Weston Pace Mon, 14 Jun 2021 22:34:47 -0700

In retrospect, I should probably go for a long run before I write an
email and not after.  I had some time to mull it over and I realize
now that I was wrong.  My vote now changes to +1 for Antoine.  Can
someone please verify my understanding of the two formats below?


---
Let's pretend two astronomers observe a meteoroid impact on the moon.
We are talking about two different ways they can record the time.  The
first method, universal time, is done by recording the seconds since
the epoch.  The second, wall clock time, is done by writing down the
time seen on a clock (and nearby calendar).

In both cases we do not know the full picture without the time zone
information.  If we have two universal times (but no time zones) we
can say whether the two astronomers witnessed the same event (assuming
the impact site is equal) but we can't say whether they saw it at the
same time of day (e.g. whether the two astronomers had both just
finished dinner).

If we have two wall clock times (but no time zones) we can say whether
the two astronomers witnessed the impact at the same time of day but
we can't say if they witnessed the same event.

Rather than store wall clock time as a string (which is inefficient)
Arrow stores wall clock time as the epoch timestamp at the point a
wall clock in the UTC time zone would display the given time.  In
other words, converting datetime.datetime.now to an Arrow timestamp
does NOT give the current UNIX epoch.  The value that is stored is
different for every time zone.  Or to put it yet another way.  The
output of the following program...

import pyarrow as pa
import datetime
pa.array([datetime.datetime.strptime('Jun 28 2018 7:40AM',
         '%b %d %Y %I:%M%p')]).cast(pa.int64()).to_pylist()[0]

...will be identical on every machine.  But the output of...

import pyarrow as pa
import datetime
pa.array([datetime.datetime.now()]).cast(pa.int64()).to_pylist()[0]

...will depend on the system time zone (ostensibly because the output
of datetime.datetime.now() depends on the system time zone).
---

So given my previous concrete example I said...
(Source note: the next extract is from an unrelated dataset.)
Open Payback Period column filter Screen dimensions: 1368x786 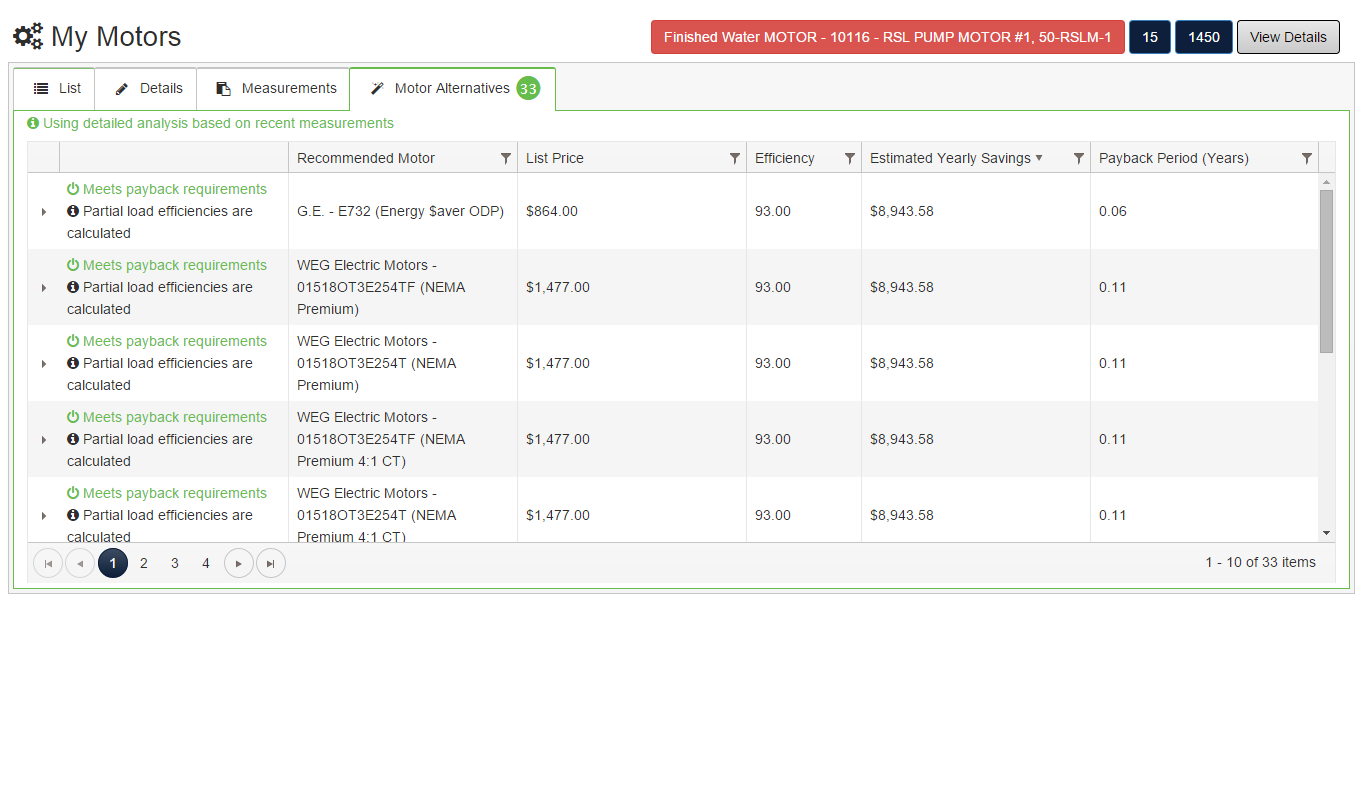click(1306, 158)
> For each observation they record the unix timestamp (or maybe
> they build up an instance of datetime objects created with
> datetime.datetime.now())

These two methods would actually yield different results.  If they
created a pa.array([ts1, ts2], type=pa.timestamp('s')) with unix
timestamps recorded at the time of the event then they would get the
wrong histogram.

If they created a pa.array([dt1, dt2], type=pa.timestamp('s')) with
datetime.datetime objects created with datetime.datetime.now at the
time of the event then they would get the correct histogram.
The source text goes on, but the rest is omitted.